We take a first term Taylor series approximation of $E_{x}(dx,0,0)$ :
We have:
$$E_{x}(dx,0,0)=E_{x}(0,0,0)+\frac{\partial{E}_{x}}{\partial{x}}dx$$

Okay, I see you have figured it out.

11. ### Lisa...

189
Just two more things :) ;)

1) Why do you need to multiply $$E_x$$ by it's coordinates (I know that's because $$E_x$$ is looked upon at the coordinates it's multiplied with but why don't you add the coordinates for example to $$E_x$$?
2) What are you exactly doing in the Taylor series approximation of
$E_{x}(dx,0,0)$ ?

12. ### nrqed

3,048
By writing $$E_x(0,0,0)$$ for example, we do NOT mean that we are multiplying by the coordinates! We mean that we are *evaluating* the x component of the E field at those coordinates. (it's like saying y(3) to mean the function y(x) evaluated at x=3).
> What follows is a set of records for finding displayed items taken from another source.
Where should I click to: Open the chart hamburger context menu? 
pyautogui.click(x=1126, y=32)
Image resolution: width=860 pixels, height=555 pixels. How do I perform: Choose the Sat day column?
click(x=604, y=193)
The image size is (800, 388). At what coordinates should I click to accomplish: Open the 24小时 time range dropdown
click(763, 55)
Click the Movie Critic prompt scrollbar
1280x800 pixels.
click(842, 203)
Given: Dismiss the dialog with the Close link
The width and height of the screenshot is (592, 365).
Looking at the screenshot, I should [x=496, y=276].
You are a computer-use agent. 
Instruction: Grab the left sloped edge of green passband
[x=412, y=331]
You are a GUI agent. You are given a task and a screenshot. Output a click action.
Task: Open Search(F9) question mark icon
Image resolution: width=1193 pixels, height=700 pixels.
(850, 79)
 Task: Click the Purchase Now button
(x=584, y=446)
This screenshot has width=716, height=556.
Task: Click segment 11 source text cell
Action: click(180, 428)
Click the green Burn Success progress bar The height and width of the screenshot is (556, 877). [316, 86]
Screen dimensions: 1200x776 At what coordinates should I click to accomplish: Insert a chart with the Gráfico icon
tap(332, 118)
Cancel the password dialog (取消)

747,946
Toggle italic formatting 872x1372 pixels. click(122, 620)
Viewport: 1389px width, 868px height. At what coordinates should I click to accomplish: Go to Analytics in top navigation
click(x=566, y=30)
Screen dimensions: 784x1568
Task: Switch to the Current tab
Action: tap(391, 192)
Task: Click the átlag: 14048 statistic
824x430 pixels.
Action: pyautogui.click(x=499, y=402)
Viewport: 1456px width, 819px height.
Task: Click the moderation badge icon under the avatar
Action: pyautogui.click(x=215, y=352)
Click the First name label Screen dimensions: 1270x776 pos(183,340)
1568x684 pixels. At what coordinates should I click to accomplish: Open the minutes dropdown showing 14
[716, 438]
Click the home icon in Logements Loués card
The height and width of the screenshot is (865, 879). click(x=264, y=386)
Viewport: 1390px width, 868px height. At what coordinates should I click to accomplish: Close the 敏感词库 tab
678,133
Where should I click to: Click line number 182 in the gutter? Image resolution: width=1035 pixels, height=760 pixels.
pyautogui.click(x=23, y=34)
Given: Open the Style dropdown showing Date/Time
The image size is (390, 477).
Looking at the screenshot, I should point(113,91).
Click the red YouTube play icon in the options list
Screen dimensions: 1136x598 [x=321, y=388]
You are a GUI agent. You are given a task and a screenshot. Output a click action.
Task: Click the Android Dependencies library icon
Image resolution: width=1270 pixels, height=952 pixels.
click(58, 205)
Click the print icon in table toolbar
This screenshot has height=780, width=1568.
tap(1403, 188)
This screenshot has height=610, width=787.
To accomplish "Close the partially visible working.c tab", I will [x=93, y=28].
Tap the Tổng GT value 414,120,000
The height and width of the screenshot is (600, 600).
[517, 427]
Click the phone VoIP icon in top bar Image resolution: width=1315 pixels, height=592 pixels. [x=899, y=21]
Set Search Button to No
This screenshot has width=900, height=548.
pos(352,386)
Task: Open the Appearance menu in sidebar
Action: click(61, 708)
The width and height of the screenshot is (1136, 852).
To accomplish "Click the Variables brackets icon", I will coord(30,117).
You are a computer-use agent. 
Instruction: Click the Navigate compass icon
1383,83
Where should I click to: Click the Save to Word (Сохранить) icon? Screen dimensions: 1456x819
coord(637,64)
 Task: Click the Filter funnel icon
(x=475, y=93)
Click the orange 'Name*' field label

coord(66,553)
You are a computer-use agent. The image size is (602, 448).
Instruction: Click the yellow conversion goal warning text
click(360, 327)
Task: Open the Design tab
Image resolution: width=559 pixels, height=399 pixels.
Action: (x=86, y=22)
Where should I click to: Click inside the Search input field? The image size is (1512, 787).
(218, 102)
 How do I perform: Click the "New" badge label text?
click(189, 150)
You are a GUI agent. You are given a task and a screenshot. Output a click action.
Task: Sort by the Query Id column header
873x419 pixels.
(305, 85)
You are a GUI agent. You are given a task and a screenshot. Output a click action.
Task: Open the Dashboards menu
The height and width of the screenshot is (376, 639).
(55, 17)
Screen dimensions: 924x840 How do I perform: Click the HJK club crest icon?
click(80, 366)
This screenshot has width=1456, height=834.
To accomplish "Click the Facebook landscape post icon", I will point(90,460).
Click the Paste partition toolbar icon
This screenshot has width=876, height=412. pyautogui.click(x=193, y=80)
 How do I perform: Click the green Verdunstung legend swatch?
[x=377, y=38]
As for the other question, you can do a Taylor expansion like the other poster suggested but if that confuses you, you don't have to. Just consider

$${ E_x(dx,0,0) - E_x(0,0,0) \over dx}$$

In the limit dx being infinitesimal, this is, by definition, the derivative of the function $$E_x$$ with respect to x (right?). This i sjust the definition of a partial derivative.

Patrick